• Selected passage:

--*--

The leaked document estimates 3,000 people could die from the coronavirus each day in the US by June 1. If that projection were to hold throughout June, it could mean 90,000 people could die next month.
Justin Lessler, an epidemiologist at the Johns Hopkins Bloomberg School of Public Health, drafted the model and presented it to the Centers for Disease Control and Prevention, the Post reported. The leaked document says it's a CDC "Prevention Situation Update" and has logos from the Department of Health and Human Services and the Federal Emergency Management Agency.
But Lessler told the Post that the document was based on his unfinished modeling. "I had no role in the process by which that was presented and shown. This data was presented as an FYI to CDC … it was not in any way intended to be a forecast," he said.
The leaked document also projects about 200,000 people could be infected each day with the virus — up from 30,000 per day presently — by the beginning of June.
On Sunday, the US reported 1,719 new deaths from COVID-19, according to the CDC. While 3,000 new deaths per day by June 1 is the middle estimate in the leaked document, the draft model ranges from 750 to 15,000 deaths per day by then. By May 15, it projects 250 to 10,000 deaths per day, with 1,000 as the middle estimate.
White House deputy press secretary Judd Deere said the leaked report hasn't been vetted by multiple agencies and wasn't a White House document.
"This data is not reflective of any of the modeling done by the task force or data that the task force has analyzed," he said.
But Lessler told the Post that if states end their lockdowns too soon, the projections in the document are possible.
DataTicker - Covid 19 Global and USDeath projections are increasing as states lift their lockdowns
Major cities like New York, Chicago, Los Angeles have experienced the largest outbreaks in the US so far, according to Johns Hopkins University. In other areas of the country, outbreaks have been reported among incarcerated populations and at meat processing plants.
More than 1.1 million people have been diagnosed with COVID-19 in the US, and at least 68,285 have died from the disease, according to Johns Hopkins.
The grim, leaked projections come as state leaders across the US begin to relax social distancing regulations that were put in place in order to reduce the transmission of the disease caused by the novel coronavirus. On Friday, Georgia Gov. Brian Kemp relaxed the state's stay-at-home order for most residents — and 1,000 new people in the state were diagnosed with the virus that day.
Over half of US states plan to relax stay-at-home orders this week, but the vast majority of them do not yet have adequate testing resources experts say are needed to safely do so, the Associated Press reported Saturday. Health experts and leaders have been warning for months of a second wave of COVID-19 cases and deaths if social distancing measures are ended prematurely.
On Sunday, President Donald Trump predicted the virus would kill as many as 100,000 Americans, an increase from the 60,000 he projected it would kill a few weeks ago.
"Look, we're going to lose anywhere from 75, 80 to 100,000 people," he said during a Fox News town hall. "That's a horrible thing. We shouldn't lose one person out of this."
The president also on Sunday said there could be a vaccine for the novel coronavirus by the end of the year, though experts have estimated the search for an effective treatment could last 18 months. Experts have also warned that a rushed vaccine could come with risks, including the potential to make the disease worse in infected individuals.
But until we have a vaccine or viable treatment for the disease, experts maintain that social distancing and widespread testing are the best ways to contain outbreaks.

--*--

• Exercise data:
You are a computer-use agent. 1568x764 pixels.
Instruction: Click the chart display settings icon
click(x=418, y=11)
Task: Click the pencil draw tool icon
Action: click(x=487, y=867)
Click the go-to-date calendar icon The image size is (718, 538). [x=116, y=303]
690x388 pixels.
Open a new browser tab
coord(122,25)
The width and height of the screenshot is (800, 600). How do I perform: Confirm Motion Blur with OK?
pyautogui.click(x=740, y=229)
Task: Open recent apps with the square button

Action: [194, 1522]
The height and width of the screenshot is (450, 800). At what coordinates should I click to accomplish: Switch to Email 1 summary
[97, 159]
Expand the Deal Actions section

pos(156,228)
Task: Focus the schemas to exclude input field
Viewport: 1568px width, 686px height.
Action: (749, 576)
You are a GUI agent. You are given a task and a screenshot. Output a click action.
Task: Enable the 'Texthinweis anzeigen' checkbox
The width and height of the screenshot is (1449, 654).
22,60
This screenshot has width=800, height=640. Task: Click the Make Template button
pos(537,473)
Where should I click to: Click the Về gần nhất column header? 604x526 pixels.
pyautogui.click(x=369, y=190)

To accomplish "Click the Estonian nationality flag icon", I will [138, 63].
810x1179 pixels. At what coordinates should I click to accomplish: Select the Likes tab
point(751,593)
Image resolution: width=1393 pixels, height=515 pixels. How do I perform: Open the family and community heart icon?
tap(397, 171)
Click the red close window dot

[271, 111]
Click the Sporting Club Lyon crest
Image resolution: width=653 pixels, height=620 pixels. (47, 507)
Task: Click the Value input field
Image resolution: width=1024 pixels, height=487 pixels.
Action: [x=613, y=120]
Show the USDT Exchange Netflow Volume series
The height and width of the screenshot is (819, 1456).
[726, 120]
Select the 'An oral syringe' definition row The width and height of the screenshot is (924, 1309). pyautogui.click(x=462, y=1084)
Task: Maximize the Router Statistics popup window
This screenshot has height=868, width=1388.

--*--

• Exercise description:
Render into French this sentence from the article on the leaked coronavirus projections: "But Lessler told the Post that if states end their lockdowns too soon, the projections in the document are possible."

• Completed task:
Mais Lessler a déclaré au Post que, si les États mettent fin à leurs confinements trop tôt, les projections figurant dans le document sont possibles.